Right. Unemployed for more than a month now. Not looking for a job. Its been different.
This was not my original intention. I was looking to switch jobs. Two or three interviews later, I decided to screw it. I am forty years old and discovered the thought of remaining a honourable salaryman for the rest of my life repellent.
But being jobless leaves an eight hour hole in your day – and surprisingly, it hasn’t been too difficult to fill that gap. The first couple of days, I was at a loss. I used to drive around. I hung around at coffee shops smoking endless cigarettes and watching people come and go. I hit the gym again, after years. Spent hours at bookshops, reading stories of the green lantern corps.
Played games. Naturally. Red Dead Redemption, Assassin’s Creed, The Force Unleashed, Mass Effect (1 & 2). DA:O.
I reread the Wheel of Time. I would sit on a stone bench at the Independence Day park and lose myself in Randland. Compare Brandon Sanderson’s books with RJs. Reread TGS and TOM over and over. Make lists of plot threads needing resolution.
I reread Robert Fisk’s fantastic The Great War for Civilisation: The Conquest of the Middle East . Artemis Fowl. Identity and Violence. Most of Grant Morrison’s Batman run. Even got used to the idea of Damien Wayne as Robin. Oh and Edgar Wallace – The Iron Grip. The Feathered Serpent. The Four Just Men. The Council of Justice. The Law of the Four Just Men. The Reeder books.

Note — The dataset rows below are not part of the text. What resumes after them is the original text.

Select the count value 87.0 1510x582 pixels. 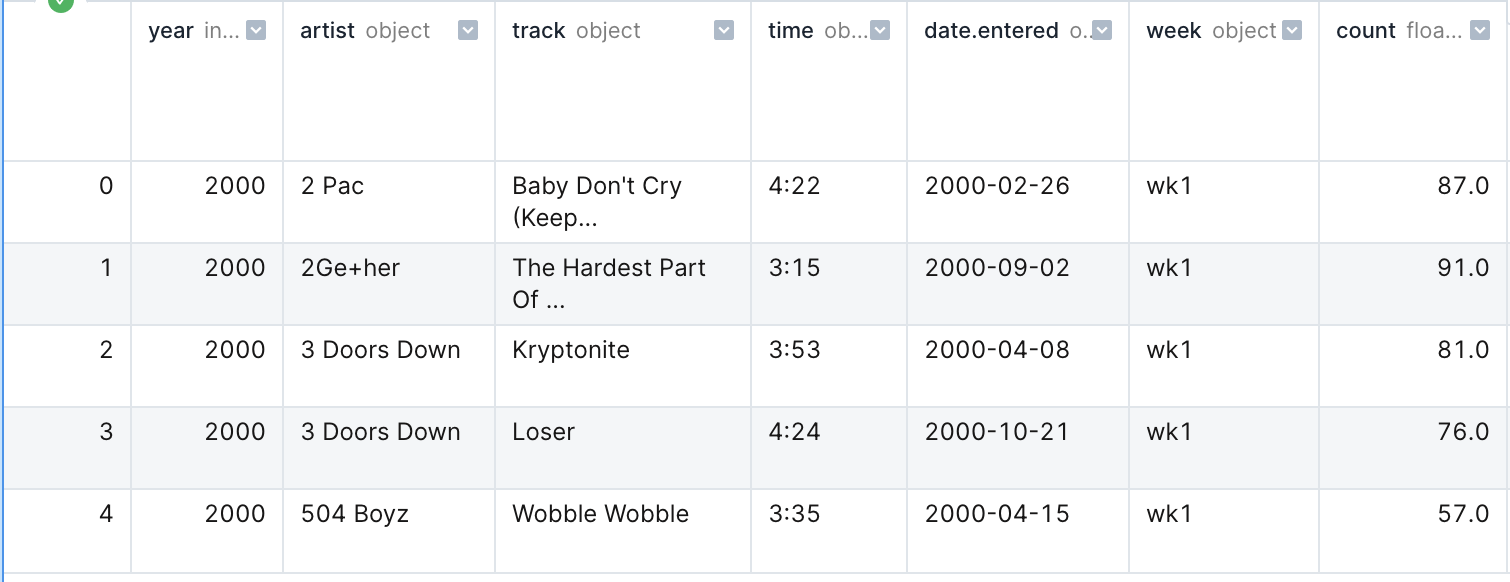[1463, 186]
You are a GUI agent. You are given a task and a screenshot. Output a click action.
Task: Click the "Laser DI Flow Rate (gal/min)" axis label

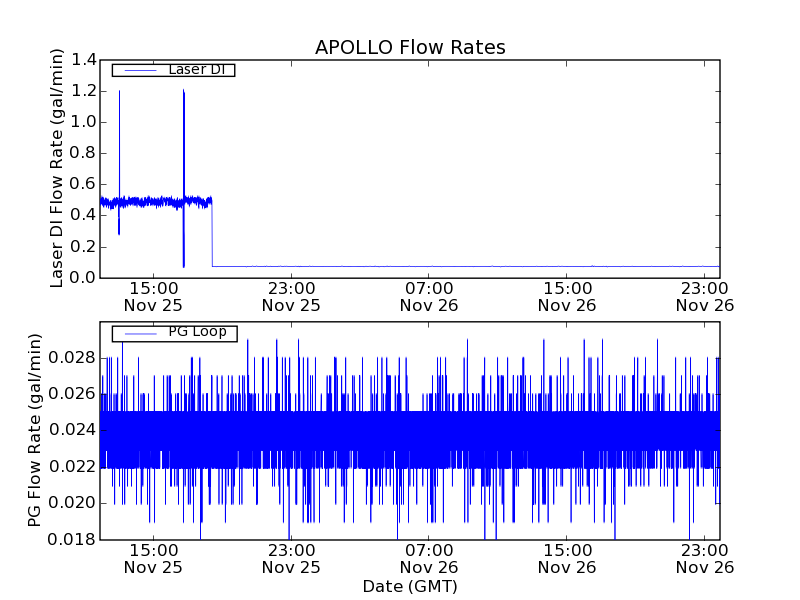pos(57,168)
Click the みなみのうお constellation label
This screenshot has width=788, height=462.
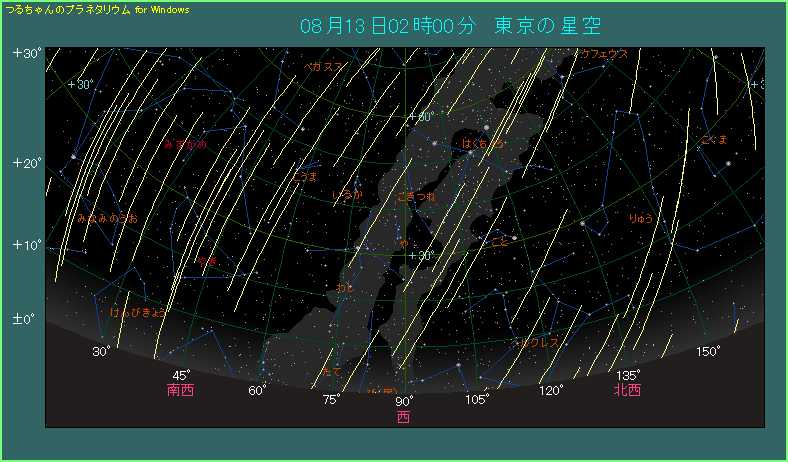(107, 217)
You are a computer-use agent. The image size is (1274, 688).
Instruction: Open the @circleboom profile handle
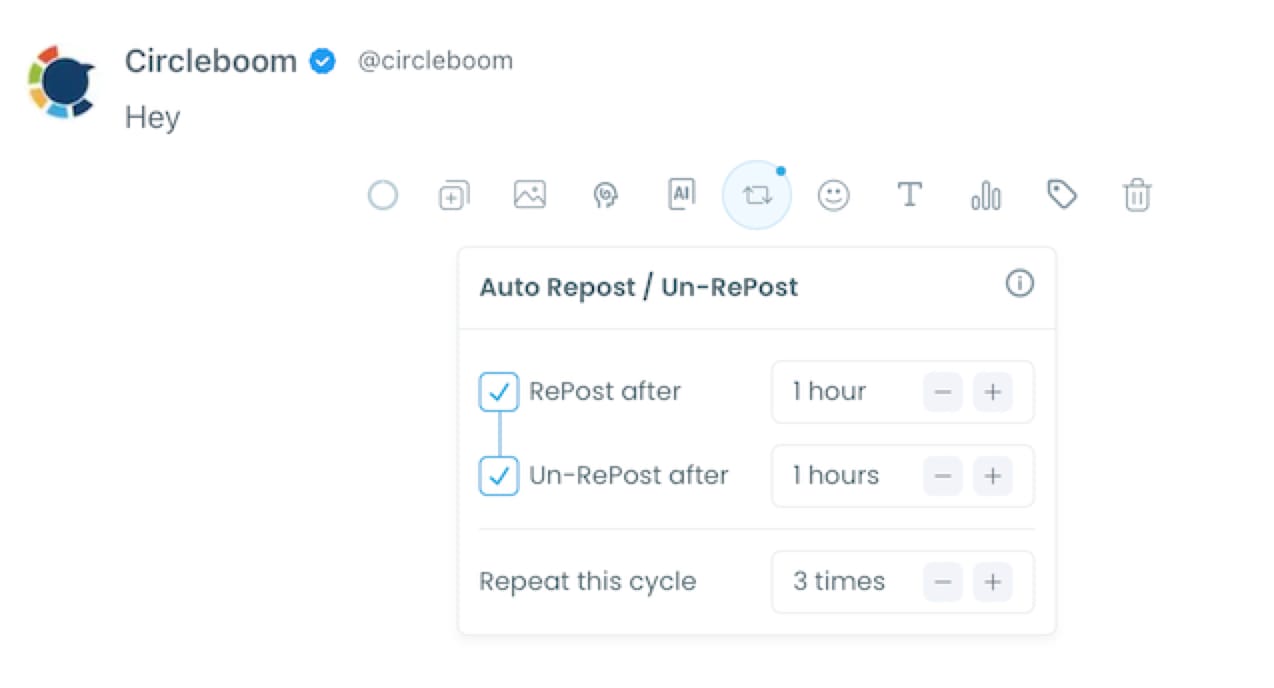[435, 61]
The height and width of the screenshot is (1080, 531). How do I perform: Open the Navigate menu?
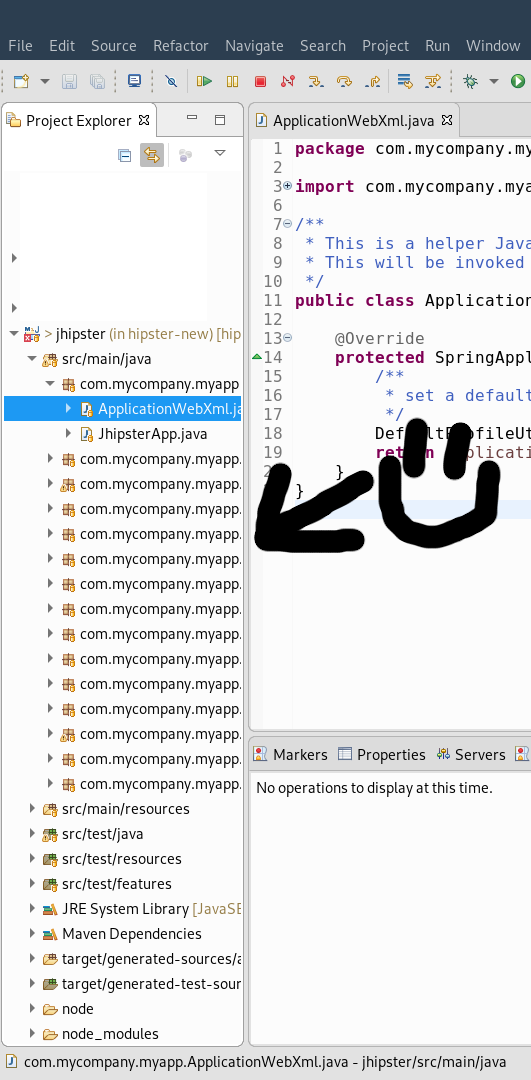point(254,45)
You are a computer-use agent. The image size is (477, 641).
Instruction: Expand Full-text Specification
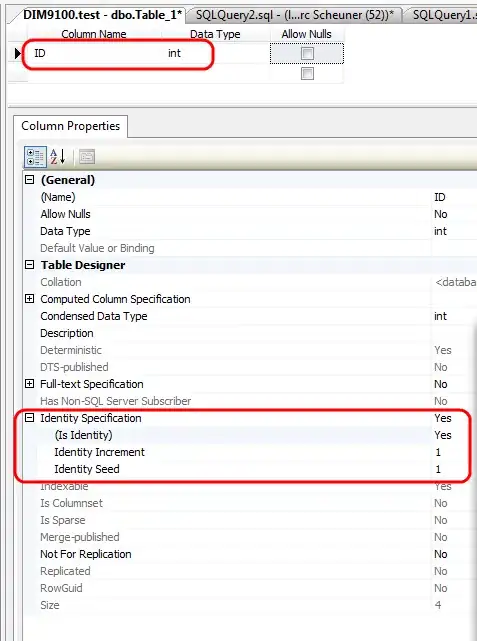point(29,383)
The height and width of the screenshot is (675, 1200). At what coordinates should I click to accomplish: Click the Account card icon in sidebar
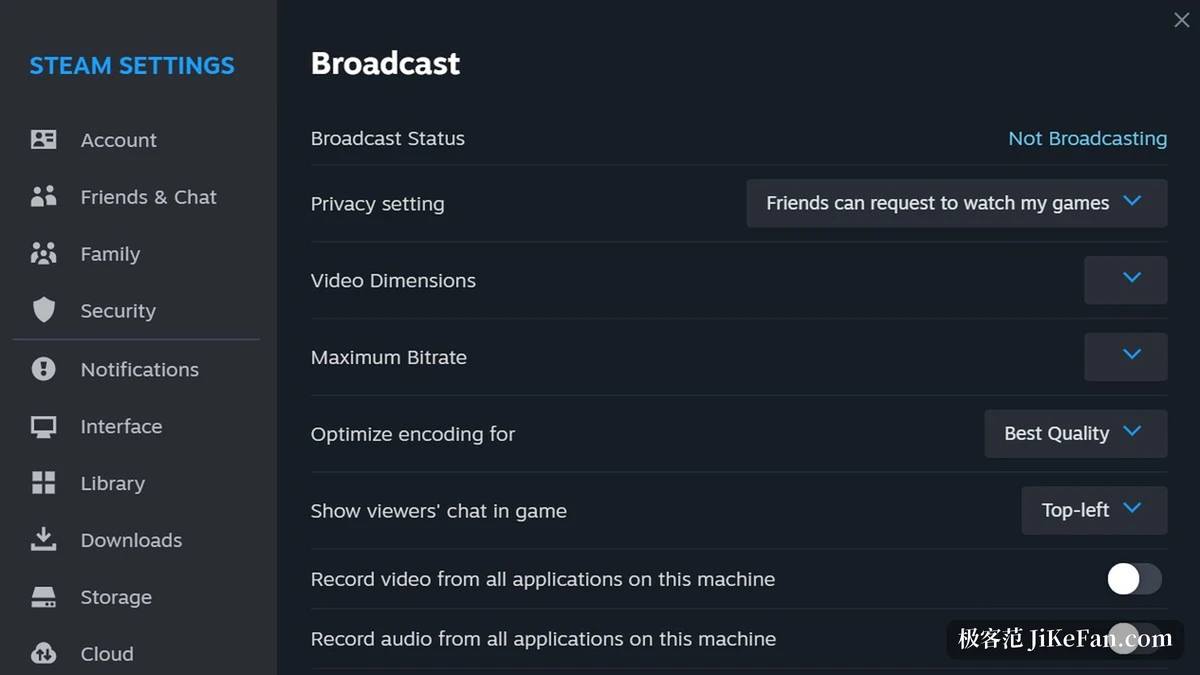point(44,140)
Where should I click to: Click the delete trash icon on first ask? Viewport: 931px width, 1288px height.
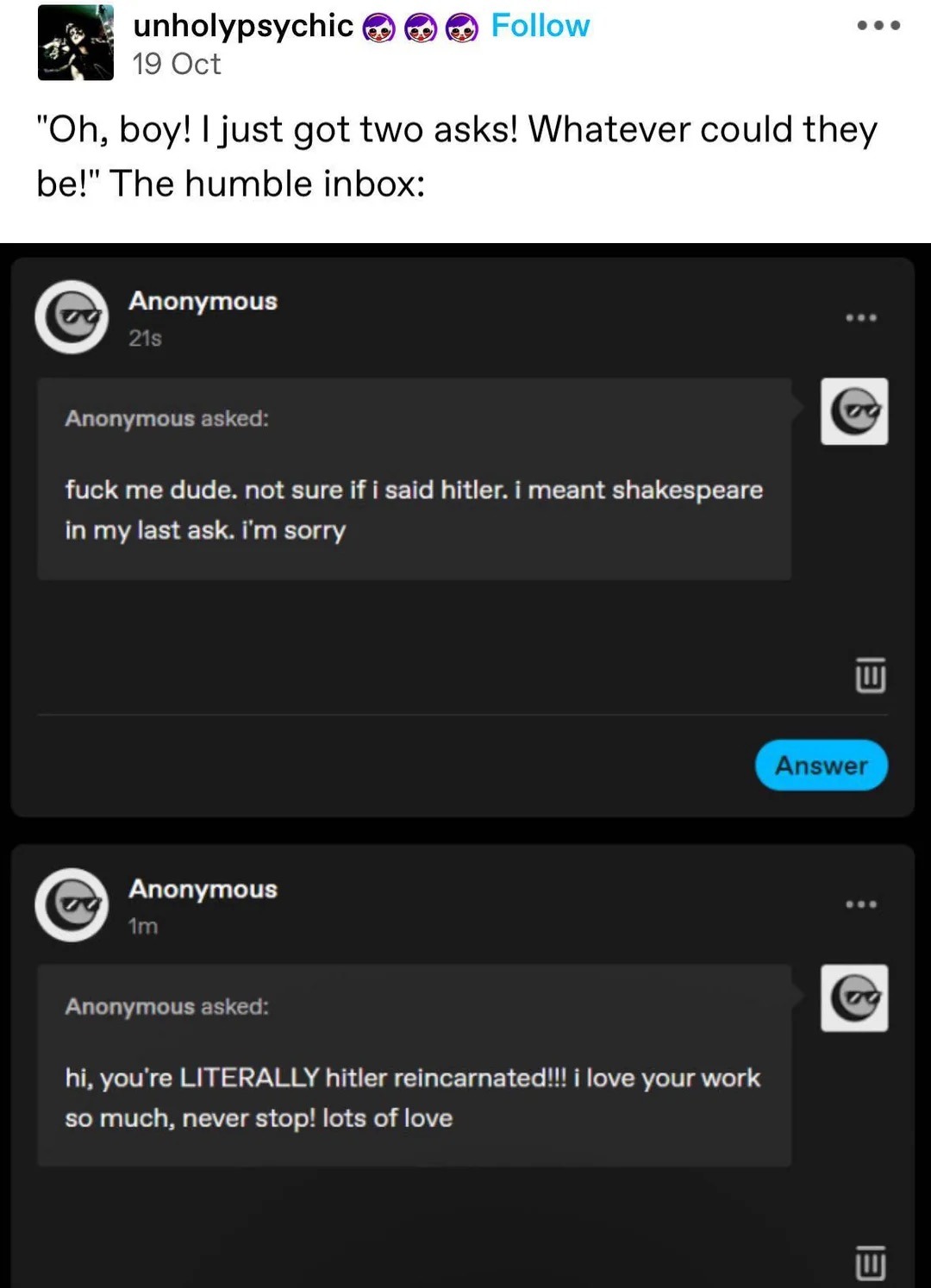pyautogui.click(x=869, y=677)
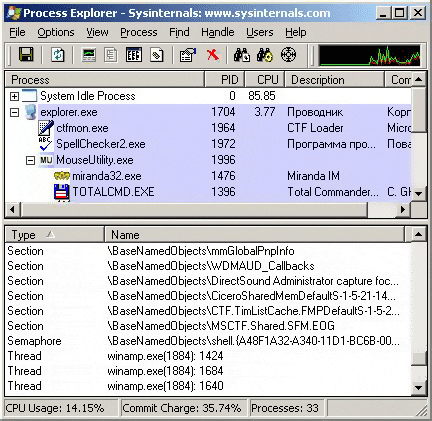Select the Find Window's Process crosshair target icon
The image size is (432, 421).
288,55
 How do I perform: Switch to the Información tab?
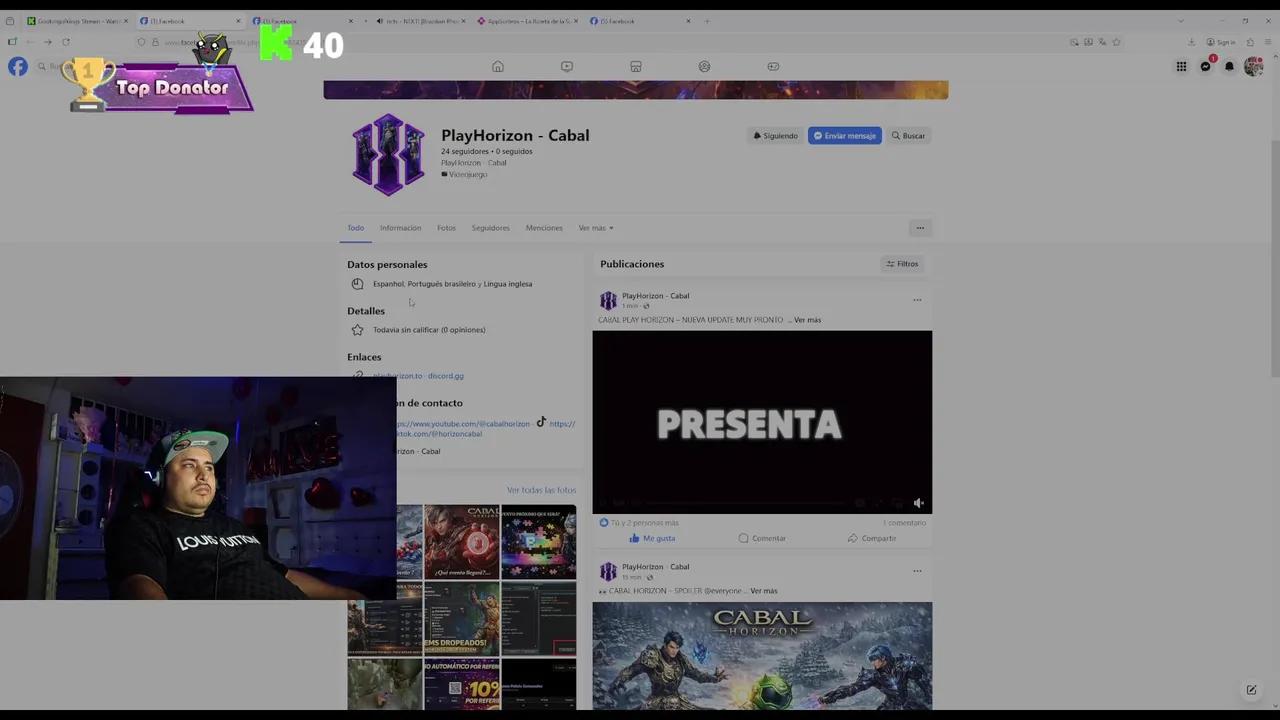[x=400, y=227]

The Avenger. The Traitor’s Gate. Reread my favourite James Bond books. OHMSS. Casino Royale. You Only Live Twice. Read Alice in Wonderland and Through the Looking Glass. Tripped on the verses in Sylvie and Bruno. The Hunting of the Snark. My Lucky Lukes and Asterixes.
I watched BtVS, every episode from Season 1 to Season 7, from “Welcome to the Hellmouth” to “Chosen”.
Watched “Hush” and “Something Blue” and “Nightmares” and “School Hard” and “The Pack” multiple times. I watched “The Prisoner”. The Star Wars six pack. Jeeves and Wooster. And the Astaire/Rogers eight pack. Avatar, The Last Airbender. (The DiMartino/Konietzko masterpiece, not Shyamalan's dreck movie version)
Listened to music. Listened in a way I hadn’t listened to music for a long time. To stuff I hadn’t heard in years. Love. Fairport Convention. Traffic. Supertramp. Roy Orbison. Watched all my Springsteen Videos – from the early Rosalita recordings to the London Calling at Hyde Park. More on that later.
Started cycling. Madras in January is wonderful for cycling. Went around the city, listening to 80s songs, the synthesized sweetness of OMD and TFF and Madonna gently offset by the tearing in my thighs. Went to the Marina beach in the morning and stood in the water, playing like a child in the waves. Riding around with nowhere to go makes even the worst gridlocks and traffic signals enjoyable.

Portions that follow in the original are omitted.